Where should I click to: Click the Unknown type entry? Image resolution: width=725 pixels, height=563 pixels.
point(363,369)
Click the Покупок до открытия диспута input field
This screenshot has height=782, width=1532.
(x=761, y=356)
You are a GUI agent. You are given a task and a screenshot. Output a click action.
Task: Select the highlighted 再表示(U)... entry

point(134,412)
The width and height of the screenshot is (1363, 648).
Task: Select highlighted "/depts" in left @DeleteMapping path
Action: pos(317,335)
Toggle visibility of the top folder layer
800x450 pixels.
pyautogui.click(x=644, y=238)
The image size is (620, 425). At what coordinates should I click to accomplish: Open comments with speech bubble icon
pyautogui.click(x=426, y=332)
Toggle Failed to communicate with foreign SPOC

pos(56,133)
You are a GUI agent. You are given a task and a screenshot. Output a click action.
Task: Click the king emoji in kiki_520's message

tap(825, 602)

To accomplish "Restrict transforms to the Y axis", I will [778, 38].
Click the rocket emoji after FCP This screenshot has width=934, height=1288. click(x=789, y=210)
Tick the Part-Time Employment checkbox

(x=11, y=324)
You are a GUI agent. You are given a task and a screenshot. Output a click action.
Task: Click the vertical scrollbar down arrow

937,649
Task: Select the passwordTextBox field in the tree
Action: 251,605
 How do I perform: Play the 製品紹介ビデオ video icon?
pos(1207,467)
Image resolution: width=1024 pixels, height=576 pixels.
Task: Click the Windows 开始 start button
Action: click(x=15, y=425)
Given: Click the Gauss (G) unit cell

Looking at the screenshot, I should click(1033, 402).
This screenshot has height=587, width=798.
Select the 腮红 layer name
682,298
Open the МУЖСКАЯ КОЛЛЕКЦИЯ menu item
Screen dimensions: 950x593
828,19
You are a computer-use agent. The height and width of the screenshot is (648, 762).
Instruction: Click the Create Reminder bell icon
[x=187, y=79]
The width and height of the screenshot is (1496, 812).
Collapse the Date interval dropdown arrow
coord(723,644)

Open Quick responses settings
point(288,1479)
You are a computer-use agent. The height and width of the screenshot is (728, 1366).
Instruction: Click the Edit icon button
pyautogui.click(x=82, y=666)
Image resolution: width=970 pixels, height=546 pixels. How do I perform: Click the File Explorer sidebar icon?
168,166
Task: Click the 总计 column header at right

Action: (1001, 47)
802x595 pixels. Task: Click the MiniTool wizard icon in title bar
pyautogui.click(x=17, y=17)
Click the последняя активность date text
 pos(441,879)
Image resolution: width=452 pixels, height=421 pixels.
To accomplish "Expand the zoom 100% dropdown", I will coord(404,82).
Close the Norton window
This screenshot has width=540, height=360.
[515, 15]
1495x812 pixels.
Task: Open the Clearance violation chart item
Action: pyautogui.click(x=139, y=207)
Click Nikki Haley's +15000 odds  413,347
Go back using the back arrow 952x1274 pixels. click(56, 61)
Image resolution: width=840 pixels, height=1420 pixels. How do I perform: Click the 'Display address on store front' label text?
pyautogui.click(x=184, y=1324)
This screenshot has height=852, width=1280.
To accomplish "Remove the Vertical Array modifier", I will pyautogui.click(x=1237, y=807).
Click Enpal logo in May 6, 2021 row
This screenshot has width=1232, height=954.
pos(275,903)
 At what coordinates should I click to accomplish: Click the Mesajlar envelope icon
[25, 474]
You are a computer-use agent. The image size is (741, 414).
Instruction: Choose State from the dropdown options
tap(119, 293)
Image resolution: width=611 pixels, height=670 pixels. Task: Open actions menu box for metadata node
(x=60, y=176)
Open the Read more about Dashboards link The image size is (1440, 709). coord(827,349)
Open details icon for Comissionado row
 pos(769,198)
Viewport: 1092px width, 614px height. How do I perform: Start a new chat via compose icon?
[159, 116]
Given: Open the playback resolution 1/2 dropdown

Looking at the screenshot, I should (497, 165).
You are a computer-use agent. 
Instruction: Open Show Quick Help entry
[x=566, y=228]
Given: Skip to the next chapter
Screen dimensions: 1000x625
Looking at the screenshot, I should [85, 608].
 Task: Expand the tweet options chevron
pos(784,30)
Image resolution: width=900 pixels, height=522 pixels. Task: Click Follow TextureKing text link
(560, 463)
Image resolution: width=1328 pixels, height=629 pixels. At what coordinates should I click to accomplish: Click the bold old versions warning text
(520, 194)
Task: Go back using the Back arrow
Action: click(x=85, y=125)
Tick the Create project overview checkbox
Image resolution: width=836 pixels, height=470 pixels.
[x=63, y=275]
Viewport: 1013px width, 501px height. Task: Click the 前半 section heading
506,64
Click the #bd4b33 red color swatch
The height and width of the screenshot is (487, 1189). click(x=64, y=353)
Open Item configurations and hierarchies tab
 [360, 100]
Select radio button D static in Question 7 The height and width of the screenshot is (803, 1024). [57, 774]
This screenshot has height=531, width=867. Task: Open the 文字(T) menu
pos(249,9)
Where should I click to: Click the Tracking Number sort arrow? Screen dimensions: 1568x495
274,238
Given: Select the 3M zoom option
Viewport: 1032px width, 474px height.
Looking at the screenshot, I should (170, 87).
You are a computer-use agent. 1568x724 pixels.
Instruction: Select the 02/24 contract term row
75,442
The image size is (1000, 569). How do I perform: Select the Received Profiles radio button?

^^^^

Task to complete:
Write out the listing once more, matching it exactly.

Result of the exercise:
Where should I click to: Click the Unknown type entry? Image resolution: width=725 pixels, height=563 pixels.
point(363,369)
Click the Покупок до открытия диспута input field
This screenshot has height=782, width=1532.
(x=761, y=356)
You are a GUI agent. You are given a task and a screenshot. Output a click action.
Task: Select the highlighted 再表示(U)... entry

point(134,412)
The width and height of the screenshot is (1363, 648).
Task: Select highlighted "/depts" in left @DeleteMapping path
Action: pos(317,335)
Toggle visibility of the top folder layer
800x450 pixels.
pyautogui.click(x=644, y=238)
The image size is (620, 425). At what coordinates should I click to accomplish: Open comments with speech bubble icon
pyautogui.click(x=426, y=332)
Toggle Failed to communicate with foreign SPOC

pos(56,133)
You are a GUI agent. You are given a task and a screenshot. Output a click action.
Task: Click the king emoji in kiki_520's message

tap(825, 602)

To accomplish "Restrict transforms to the Y axis", I will [778, 38].
Click the rocket emoji after FCP This screenshot has width=934, height=1288. click(x=789, y=210)
Tick the Part-Time Employment checkbox

(x=11, y=324)
You are a GUI agent. You are given a task and a screenshot. Output a click action.
Task: Click the vertical scrollbar down arrow

937,649
Task: Select the passwordTextBox field in the tree
Action: 251,605
 How do I perform: Play the 製品紹介ビデオ video icon?
pos(1207,467)
Image resolution: width=1024 pixels, height=576 pixels.
Task: Click the Windows 开始 start button
Action: click(x=15, y=425)
Given: Click the Gauss (G) unit cell

Looking at the screenshot, I should click(1033, 402).
This screenshot has height=587, width=798.
Select the 腮红 layer name
682,298
Open the МУЖСКАЯ КОЛЛЕКЦИЯ menu item
Screen dimensions: 950x593
828,19
You are a computer-use agent. The height and width of the screenshot is (648, 762).
Instruction: Click the Create Reminder bell icon
[x=187, y=79]
The width and height of the screenshot is (1496, 812).
Collapse the Date interval dropdown arrow
coord(723,644)

Open Quick responses settings
point(288,1479)
You are a computer-use agent. The height and width of the screenshot is (728, 1366).
Instruction: Click the Edit icon button
pyautogui.click(x=82, y=666)
Image resolution: width=970 pixels, height=546 pixels. How do I perform: Click the File Explorer sidebar icon?
168,166
Task: Click the 总计 column header at right

Action: (1001, 47)
802x595 pixels. Task: Click the MiniTool wizard icon in title bar
pyautogui.click(x=17, y=17)
Click the последняя активность date text
 pos(441,879)
Image resolution: width=452 pixels, height=421 pixels.
To accomplish "Expand the zoom 100% dropdown", I will coord(404,82).
Close the Norton window
This screenshot has width=540, height=360.
[515, 15]
1495x812 pixels.
Task: Open the Clearance violation chart item
Action: pyautogui.click(x=139, y=207)
Click Nikki Haley's +15000 odds  413,347
Go back using the back arrow 952x1274 pixels. click(56, 61)
Image resolution: width=840 pixels, height=1420 pixels. How do I perform: Click the 'Display address on store front' label text?
pyautogui.click(x=184, y=1324)
This screenshot has height=852, width=1280.
To accomplish "Remove the Vertical Array modifier", I will pyautogui.click(x=1237, y=807).
Click Enpal logo in May 6, 2021 row
This screenshot has width=1232, height=954.
pos(275,903)
 At what coordinates should I click to accomplish: Click the Mesajlar envelope icon
[25, 474]
You are a computer-use agent. The image size is (741, 414).
Instruction: Choose State from the dropdown options
tap(119, 293)
Image resolution: width=611 pixels, height=670 pixels. Task: Open actions menu box for metadata node
(x=60, y=176)
Open the Read more about Dashboards link The image size is (1440, 709). coord(827,349)
Open details icon for Comissionado row
 pos(769,198)
Viewport: 1092px width, 614px height. How do I perform: Start a new chat via compose icon?
[159, 116]
Given: Open the playback resolution 1/2 dropdown

Looking at the screenshot, I should (497, 165).
You are a computer-use agent. 
Instruction: Open Show Quick Help entry
[x=566, y=228]
Given: Skip to the next chapter
Screen dimensions: 1000x625
Looking at the screenshot, I should [85, 608].
 Task: Expand the tweet options chevron
pos(784,30)
Image resolution: width=900 pixels, height=522 pixels. Task: Click Follow TextureKing text link
(560, 463)
Image resolution: width=1328 pixels, height=629 pixels. At what coordinates should I click to accomplish: Click the bold old versions warning text
(520, 194)
Task: Go back using the Back arrow
Action: click(x=85, y=125)
Tick the Create project overview checkbox
Image resolution: width=836 pixels, height=470 pixels.
[x=63, y=275]
Viewport: 1013px width, 501px height. Task: Click the 前半 section heading
506,64
Click the #bd4b33 red color swatch
The height and width of the screenshot is (487, 1189). click(x=64, y=353)
Open Item configurations and hierarchies tab
 [360, 100]
Select radio button D static in Question 7 The height and width of the screenshot is (803, 1024). [57, 774]
This screenshot has height=531, width=867. Task: Open the 文字(T) menu
pos(249,9)
Where should I click to: Click the Tracking Number sort arrow? Screen dimensions: 1568x495
274,238
Given: Select the 3M zoom option
Viewport: 1032px width, 474px height.
Looking at the screenshot, I should (170, 87).
You are a computer-use agent. 1568x724 pixels.
Instruction: Select the 02/24 contract term row
75,442
The image size is (1000, 569). How do I perform: Select the Received Profiles radio button?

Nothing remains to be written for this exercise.